### [Exercise description]
Count how many lines in the entries below hold the string "will", and respond with that number only.

··· Record excerpts ···

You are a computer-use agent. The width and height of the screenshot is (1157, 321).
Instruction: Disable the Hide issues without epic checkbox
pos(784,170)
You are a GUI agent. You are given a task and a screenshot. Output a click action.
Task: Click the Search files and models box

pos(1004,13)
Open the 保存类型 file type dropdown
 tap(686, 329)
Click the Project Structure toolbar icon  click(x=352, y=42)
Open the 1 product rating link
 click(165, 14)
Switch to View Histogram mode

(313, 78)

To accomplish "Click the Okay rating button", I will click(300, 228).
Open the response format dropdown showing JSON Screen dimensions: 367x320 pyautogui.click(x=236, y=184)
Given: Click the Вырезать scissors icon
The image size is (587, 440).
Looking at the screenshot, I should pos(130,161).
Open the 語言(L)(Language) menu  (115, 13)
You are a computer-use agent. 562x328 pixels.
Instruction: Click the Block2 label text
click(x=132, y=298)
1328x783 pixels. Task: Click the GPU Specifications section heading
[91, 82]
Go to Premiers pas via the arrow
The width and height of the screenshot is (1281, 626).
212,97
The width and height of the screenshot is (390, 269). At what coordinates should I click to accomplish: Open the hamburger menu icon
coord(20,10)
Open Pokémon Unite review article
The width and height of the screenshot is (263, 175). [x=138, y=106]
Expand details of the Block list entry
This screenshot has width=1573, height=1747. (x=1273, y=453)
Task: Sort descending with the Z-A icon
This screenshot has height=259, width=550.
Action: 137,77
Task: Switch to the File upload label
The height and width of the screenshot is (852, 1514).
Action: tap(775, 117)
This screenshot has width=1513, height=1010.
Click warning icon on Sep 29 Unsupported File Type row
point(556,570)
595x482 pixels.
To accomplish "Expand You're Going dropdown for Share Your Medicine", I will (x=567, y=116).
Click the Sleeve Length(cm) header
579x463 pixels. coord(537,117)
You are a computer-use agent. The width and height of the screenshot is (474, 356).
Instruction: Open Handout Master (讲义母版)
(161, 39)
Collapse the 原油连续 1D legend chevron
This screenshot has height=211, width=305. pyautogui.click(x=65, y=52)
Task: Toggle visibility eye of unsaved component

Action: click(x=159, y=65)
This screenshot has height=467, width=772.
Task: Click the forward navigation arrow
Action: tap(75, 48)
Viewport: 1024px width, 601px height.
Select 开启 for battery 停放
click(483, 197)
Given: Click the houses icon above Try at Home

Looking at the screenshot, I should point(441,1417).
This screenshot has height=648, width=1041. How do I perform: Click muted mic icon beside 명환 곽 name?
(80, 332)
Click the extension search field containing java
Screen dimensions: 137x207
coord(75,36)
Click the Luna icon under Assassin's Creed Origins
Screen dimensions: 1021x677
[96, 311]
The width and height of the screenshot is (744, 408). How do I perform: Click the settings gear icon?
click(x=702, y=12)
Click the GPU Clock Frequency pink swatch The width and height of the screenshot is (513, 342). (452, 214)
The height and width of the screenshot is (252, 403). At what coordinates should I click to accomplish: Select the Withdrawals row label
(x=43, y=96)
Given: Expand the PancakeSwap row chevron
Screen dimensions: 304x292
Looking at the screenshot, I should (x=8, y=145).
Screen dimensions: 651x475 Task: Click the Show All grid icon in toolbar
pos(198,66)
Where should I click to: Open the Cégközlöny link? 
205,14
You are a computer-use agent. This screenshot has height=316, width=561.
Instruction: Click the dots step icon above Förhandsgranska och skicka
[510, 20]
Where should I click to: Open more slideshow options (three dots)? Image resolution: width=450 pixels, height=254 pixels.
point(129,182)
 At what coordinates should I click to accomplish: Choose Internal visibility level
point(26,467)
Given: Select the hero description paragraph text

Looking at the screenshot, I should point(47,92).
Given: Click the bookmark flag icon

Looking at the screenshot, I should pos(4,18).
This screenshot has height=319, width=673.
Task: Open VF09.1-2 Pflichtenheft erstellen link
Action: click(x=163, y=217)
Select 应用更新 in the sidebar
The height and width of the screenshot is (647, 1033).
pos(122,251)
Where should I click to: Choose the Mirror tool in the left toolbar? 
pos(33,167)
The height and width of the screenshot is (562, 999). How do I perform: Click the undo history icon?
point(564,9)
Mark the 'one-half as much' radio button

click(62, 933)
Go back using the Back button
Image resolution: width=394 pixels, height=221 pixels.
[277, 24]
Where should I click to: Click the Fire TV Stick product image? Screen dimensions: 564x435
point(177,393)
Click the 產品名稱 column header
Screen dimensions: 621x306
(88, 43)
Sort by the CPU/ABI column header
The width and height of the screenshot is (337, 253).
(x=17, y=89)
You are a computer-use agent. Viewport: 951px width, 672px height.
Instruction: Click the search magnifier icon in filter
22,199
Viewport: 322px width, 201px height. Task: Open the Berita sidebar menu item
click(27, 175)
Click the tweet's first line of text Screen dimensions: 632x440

···

### [Exercise output]
2